*TRAVAIL À FAIRE:*
Recopiez à l'identique le passage du texte sur les accords d'activité partielle, depuis « -les modalités et » jusqu'à « toute sa durée. » inclus.

*EXTRAIT DU DOCUMENT:*
########################################

Ces accords, ou décisions sur avis conforme du CSE, cesseront toutefois de produire à une date fixée par décret, et au plus tard jusqu’au 31 décembre 2020.

Il est également précisé que l’accord ou le document soumis à l’avis du CSE ou du conseil d’entreprise détermine notamment :

-les compétences identifiées comme nécessaires au maintien ou à la reprise de l’activité de l’entreprise, de l’établissement, du service ou de l’atelier ;

-les critères objectifs, liés aux postes, aux fonctions occupées ou aux qualifications et compétences professionnelles, justifiant la désignation des salariés maintenus ou placés en activité partielle ou faisant l’objet d’une répartition différente des heures travaillées et non travaillées ;

-les modalités et la périodicité, qui ne peut être inférieure à 3 mois, selon lesquelles il est procédé à un réexamen périodique des critères mentionnés ci-dessus afin de tenir compte de l’évolution du volume et des conditions d’activité de l’entreprise en vue, le cas échéant, d’une modification de l’accord ou du document ;

-les modalités particulières selon lesquelles sont conciliées la vie professionnelle et la vie personnelle et familiale des salariés concernés ;

-les modalités d’information des salariés de l’entreprise sur l’application de l’accord pendant toute sa durée.

Qu’en est-il des entreprises sans CSE ? La situation n’est pas expressément prévue par le texte, mais selon l’entourage de la ministre du Travail, on semblait considérer que l’employeur n’avait pas d’autre choix que de passer par un accord collectif, en mobilisant le cas échéant les nouvelles possibilités de négociation ouvertes par les ordonnances Macron (accord par référendum dans les TPE, etc.). Reste à confirmer ce point.

########################################

*ENREGISTREMENTS DU CORPUS:*
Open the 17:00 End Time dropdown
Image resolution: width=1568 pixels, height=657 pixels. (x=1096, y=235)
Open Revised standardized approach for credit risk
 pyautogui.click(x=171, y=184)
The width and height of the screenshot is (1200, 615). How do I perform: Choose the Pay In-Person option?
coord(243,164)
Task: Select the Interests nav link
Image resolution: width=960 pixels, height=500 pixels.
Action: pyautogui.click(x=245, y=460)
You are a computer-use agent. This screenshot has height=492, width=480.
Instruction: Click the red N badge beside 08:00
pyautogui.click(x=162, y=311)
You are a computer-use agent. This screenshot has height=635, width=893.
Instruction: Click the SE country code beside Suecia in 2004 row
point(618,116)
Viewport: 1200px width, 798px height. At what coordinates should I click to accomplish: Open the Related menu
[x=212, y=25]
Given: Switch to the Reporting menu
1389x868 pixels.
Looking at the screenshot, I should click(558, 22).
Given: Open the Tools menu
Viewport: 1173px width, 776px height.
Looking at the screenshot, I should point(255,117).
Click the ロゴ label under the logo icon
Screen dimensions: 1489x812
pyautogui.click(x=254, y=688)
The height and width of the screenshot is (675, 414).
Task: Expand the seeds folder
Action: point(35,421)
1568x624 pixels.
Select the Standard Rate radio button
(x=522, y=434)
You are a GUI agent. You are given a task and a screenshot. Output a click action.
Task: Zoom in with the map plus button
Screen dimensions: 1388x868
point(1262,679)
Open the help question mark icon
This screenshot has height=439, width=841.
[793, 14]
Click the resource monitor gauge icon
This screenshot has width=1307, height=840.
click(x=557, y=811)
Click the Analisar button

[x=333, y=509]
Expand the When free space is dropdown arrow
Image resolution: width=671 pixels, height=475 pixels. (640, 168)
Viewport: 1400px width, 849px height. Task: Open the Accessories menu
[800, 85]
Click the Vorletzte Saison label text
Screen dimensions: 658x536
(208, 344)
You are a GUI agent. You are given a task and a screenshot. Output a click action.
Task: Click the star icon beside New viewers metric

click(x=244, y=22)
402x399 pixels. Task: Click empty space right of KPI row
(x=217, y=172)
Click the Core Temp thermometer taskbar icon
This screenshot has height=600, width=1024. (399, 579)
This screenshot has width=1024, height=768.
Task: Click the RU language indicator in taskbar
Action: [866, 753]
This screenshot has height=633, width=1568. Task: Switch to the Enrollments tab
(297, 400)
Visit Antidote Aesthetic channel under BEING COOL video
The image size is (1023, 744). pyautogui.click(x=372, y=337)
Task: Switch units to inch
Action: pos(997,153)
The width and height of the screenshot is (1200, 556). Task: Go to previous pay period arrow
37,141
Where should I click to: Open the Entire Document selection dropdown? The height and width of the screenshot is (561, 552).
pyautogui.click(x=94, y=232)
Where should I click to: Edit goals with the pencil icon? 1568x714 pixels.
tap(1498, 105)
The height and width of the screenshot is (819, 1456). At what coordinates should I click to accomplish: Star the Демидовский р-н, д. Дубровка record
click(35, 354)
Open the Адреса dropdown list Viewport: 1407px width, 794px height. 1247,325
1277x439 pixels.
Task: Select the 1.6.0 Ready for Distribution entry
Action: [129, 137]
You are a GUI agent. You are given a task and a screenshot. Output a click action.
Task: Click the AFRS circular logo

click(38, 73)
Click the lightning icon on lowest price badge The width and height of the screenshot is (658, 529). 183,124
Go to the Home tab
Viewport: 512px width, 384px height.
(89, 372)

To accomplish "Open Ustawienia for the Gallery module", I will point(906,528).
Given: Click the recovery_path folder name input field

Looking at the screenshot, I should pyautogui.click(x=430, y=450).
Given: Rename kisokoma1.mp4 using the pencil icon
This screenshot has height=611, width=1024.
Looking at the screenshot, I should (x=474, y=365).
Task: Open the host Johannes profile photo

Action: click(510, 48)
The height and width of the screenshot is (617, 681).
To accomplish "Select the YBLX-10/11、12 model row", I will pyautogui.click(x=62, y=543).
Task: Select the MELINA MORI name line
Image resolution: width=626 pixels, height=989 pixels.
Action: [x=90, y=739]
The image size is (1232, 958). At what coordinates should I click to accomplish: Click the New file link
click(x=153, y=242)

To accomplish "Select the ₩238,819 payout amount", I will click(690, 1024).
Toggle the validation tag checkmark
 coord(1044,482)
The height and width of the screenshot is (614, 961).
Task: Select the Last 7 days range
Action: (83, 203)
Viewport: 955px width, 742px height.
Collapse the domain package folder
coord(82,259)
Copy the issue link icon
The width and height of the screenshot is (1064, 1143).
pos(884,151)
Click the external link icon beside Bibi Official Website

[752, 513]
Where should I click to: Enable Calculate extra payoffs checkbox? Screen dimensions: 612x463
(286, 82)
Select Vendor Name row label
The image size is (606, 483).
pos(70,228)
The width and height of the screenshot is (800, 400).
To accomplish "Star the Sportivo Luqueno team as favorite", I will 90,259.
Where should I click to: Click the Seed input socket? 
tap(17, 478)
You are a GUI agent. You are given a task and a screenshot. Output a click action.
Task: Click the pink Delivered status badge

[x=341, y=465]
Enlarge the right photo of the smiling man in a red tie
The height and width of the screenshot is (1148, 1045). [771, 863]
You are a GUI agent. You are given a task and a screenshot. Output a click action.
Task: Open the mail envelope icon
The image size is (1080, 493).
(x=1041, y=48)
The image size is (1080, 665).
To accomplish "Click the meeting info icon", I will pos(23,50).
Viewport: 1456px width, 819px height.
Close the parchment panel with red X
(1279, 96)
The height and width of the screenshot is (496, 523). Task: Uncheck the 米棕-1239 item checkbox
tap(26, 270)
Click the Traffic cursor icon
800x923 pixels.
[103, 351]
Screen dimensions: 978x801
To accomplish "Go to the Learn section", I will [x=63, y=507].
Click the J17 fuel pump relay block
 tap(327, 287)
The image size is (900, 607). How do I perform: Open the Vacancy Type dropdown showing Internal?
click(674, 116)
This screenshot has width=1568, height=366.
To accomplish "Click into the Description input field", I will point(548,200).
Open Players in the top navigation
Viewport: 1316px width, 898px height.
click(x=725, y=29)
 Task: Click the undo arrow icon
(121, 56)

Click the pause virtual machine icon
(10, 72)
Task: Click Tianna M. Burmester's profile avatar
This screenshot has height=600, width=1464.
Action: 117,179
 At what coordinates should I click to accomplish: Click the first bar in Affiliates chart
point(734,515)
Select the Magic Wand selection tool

########################################

*EXERCICE CORRIGÉ:*
-les modalités et la périodicité, qui ne peut être inférieure à 3 mois, selon lesquelles il est procédé à un réexamen périodique des critères mentionnés ci-dessus afin de tenir compte de l’évolution du volume et des conditions d’activité de l’entreprise en vue, le cas échéant, d’une modification de l’accord ou du document ;

-les modalités particulières selon lesquelles sont conciliées la vie professionnelle et la vie personnelle et familiale des salariés concernés ;

-les modalités d’information des salariés de l’entreprise sur l’application de l’accord pendant toute sa durée.